Fullmer urodził się 21 lipca 1931 roku w niewielkim miasteczku West Jordan w stanie Utah. Jako młody chłopak łączył treningi bokserskie z pracą spawacza w kopalni miedzi. Po stoczeniu siedemdziesięciu walk amatorskich, z których przegrał tylko cztery, w 1951 roku podpisał kontrakt zawodowy i zasilił szeregi profesjonalistów. Mocno zbudowany i mierzący 173 centymetry wzrostu bombardier gromił jednego rywala po drugim, prezentując przy tym niezwykle efektowny i agresywny styl, który pokochali kibice.

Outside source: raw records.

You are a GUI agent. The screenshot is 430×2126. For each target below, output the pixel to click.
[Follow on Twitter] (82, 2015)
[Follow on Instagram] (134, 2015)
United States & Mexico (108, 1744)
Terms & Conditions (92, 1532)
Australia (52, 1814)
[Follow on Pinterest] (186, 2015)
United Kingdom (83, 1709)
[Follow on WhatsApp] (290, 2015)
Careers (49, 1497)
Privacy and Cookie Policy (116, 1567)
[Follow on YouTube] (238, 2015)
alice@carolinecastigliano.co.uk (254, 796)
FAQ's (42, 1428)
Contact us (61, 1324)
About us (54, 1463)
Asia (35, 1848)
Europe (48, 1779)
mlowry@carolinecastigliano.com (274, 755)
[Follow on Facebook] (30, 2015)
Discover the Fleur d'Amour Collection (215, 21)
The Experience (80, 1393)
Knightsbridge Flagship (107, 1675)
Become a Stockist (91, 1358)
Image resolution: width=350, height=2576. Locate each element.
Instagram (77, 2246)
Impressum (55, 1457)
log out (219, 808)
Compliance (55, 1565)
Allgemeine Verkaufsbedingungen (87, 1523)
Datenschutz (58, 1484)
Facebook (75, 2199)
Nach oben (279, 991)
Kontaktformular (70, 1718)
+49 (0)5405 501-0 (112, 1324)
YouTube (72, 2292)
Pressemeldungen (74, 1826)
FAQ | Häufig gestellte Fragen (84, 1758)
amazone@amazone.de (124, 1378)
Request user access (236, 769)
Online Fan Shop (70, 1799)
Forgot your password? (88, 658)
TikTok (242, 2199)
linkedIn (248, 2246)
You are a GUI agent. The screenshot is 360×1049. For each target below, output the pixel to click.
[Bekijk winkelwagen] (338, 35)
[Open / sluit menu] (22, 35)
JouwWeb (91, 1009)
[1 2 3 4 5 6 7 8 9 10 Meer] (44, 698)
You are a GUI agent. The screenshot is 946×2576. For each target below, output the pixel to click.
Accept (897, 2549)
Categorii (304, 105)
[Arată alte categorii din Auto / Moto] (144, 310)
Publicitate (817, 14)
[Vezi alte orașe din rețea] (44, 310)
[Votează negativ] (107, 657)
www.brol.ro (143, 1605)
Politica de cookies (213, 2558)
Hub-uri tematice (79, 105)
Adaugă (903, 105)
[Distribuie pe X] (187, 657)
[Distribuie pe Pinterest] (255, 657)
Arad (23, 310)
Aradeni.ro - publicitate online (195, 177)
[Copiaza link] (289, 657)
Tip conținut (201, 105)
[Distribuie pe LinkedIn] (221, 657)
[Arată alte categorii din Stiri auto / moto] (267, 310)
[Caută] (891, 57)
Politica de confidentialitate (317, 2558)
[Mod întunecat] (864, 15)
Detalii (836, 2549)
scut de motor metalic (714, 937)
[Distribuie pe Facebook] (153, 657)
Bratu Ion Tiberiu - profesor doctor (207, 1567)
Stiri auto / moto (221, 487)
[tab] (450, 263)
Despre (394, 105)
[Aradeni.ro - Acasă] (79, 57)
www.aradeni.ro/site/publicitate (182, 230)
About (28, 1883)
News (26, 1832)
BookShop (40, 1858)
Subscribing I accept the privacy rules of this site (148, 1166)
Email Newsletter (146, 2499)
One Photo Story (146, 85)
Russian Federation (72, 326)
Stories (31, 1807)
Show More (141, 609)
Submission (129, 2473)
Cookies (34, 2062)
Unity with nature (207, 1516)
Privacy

Pierwszą porażkę poniósł dopiero w 1951 roku z rąk mocnego Gila Turnera (56-19-2, 35 KO), jednak w dwóch kolejnych starciach z filadelfijczykiem górą był już Fullmer. Między innymi dzięki tym triumfom w styczniu 1957 roku nasz bohater doczekał się pierwszej walki z ówczesnym królem kategorii średniej, Rayem Robinsonem. Faworytem pojedynku rozegranym w legendarnej hali Madison Square Garden był oczywiście "Sugar", lecz ku osłupieniu ponad osiemnastotysięcznej widowni skazywany na pożarcie pretendent bił się z mistrzem jak równy z równym. W siódmej odsłonie tej zażartej wojny miał nawet Raya na deskach po potężnych ciosach na tułów, oprócz tego rozciął mu jeszcze lewy łuk brwiowy i ostatecznie zasłużenie triumfował na punkty.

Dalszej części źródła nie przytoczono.